Qu’est-ce qui cause le syndrome d’hypotension intracrânienne?

Évidemment, ce syndrome peut être causé par plusieurs techniques telles que la ponction lombaire (on l’appelle alors céphalée post-PL) ou encore les épidurales et autres injections lombaires. Dans ce cas cependant, la cause est claire!

 La cause la plus fréquente de l’hypotension dite spontanée est un trou, ou brèche, dans l’enveloppe des méninges. On pense que certaines personnes ont de petits becs osseux dans leur colonne et, par malchance, lors d’un mouvement, cet éperon, qui n’est en fait qu’une variation de l’anatomie, perce la dure-mère. Le syndrome peut commencer après un accident, parfois mineur, même un faux-mouvement de la colonne.

À part les brèches, il y a aussi des cas plus rares avec des diverticules (comme des petites poches dans le sac de méninges qui peuvent rupturer) et des fistules (un canal anormal qui relie le LCR au sang veineux).

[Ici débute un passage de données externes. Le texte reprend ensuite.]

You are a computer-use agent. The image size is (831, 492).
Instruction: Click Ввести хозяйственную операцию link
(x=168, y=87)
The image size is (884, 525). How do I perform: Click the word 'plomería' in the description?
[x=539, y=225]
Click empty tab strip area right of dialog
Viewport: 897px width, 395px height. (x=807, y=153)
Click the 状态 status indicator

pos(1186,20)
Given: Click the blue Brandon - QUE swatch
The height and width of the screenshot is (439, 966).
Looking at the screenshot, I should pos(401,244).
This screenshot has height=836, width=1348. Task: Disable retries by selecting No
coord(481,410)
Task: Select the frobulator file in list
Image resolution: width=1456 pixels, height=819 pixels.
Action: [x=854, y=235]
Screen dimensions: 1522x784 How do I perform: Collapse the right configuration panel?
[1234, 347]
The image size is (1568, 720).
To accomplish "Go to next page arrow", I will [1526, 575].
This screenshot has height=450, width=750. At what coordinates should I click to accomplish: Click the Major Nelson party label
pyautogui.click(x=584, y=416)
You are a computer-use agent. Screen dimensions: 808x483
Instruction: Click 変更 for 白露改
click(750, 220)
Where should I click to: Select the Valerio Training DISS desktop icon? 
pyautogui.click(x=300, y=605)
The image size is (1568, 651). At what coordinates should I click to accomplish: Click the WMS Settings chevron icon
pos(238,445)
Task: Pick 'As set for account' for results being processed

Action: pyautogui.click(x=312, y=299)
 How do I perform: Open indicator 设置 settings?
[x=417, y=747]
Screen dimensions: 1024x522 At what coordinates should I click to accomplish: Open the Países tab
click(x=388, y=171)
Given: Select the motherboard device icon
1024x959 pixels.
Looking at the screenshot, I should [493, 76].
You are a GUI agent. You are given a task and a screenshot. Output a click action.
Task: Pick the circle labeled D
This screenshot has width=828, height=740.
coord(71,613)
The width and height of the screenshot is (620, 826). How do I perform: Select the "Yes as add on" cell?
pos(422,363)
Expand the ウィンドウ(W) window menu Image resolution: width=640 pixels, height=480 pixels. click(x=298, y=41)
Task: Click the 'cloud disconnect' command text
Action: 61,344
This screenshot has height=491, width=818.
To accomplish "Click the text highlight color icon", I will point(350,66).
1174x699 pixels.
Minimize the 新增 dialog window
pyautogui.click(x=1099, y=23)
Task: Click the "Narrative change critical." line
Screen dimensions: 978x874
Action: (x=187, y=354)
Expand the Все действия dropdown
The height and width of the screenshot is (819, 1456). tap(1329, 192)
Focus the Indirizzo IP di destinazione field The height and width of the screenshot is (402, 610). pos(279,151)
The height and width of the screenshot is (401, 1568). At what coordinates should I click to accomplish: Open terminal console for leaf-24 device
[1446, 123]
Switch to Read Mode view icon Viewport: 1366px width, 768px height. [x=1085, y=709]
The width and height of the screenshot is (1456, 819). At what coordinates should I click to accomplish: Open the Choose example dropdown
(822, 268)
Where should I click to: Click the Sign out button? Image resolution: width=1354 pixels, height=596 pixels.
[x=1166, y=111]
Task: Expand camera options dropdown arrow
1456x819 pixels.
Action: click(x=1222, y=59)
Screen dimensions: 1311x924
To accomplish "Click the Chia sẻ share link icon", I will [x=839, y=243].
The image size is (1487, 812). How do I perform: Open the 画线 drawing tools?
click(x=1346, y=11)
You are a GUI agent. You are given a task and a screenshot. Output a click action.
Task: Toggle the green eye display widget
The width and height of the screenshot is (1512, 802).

Comment distinguer l’hypotension intracrânienne de la migraine et de la céphalée de tension?

Rappelons que les migraineux ont des crises intercalées avec des périodes sans symptômes, alors que l’hypotension provoque un mal de tête plus constant. La céphalée de tension est rarement constante, rarement invalidante, n’est pas posturale, et ne s’accompagne pas des symptômes typiques de l’hypotension.

Dans certains cas, le diagnostic de l’hypotension est très facile. Le syndrome peut commencer subitement, et la personne peut observer le mal de tête typique qui disparait en position couchée, alors que tous les symptômes reviennent en position debout. Il n’y a pas d’autre syndrome qui ressemble à cela. Il est donc très important de retracer et décrire le début des symptômes.

Dans des situations plus subtiles, ou plus chroniques, le mal de tête devient moins postural, et présent depuis plus longtemps. Il peut alors ressembler à la migraine chronique. La plupart des patients avec des migraines chroniques ont mal dans le cou, plusieurs ont des acouphènes, des nausées, de la vision floue, et souvent le fait de s’allonger améliore le mal de tête en raison du repos plus que de la posture. On peut donc dire qu’il faut une certaine expertise pour distinguer la migraine chronique de l’hypotension intracrânienne. Une consultation est neurologie est toujours indiquée.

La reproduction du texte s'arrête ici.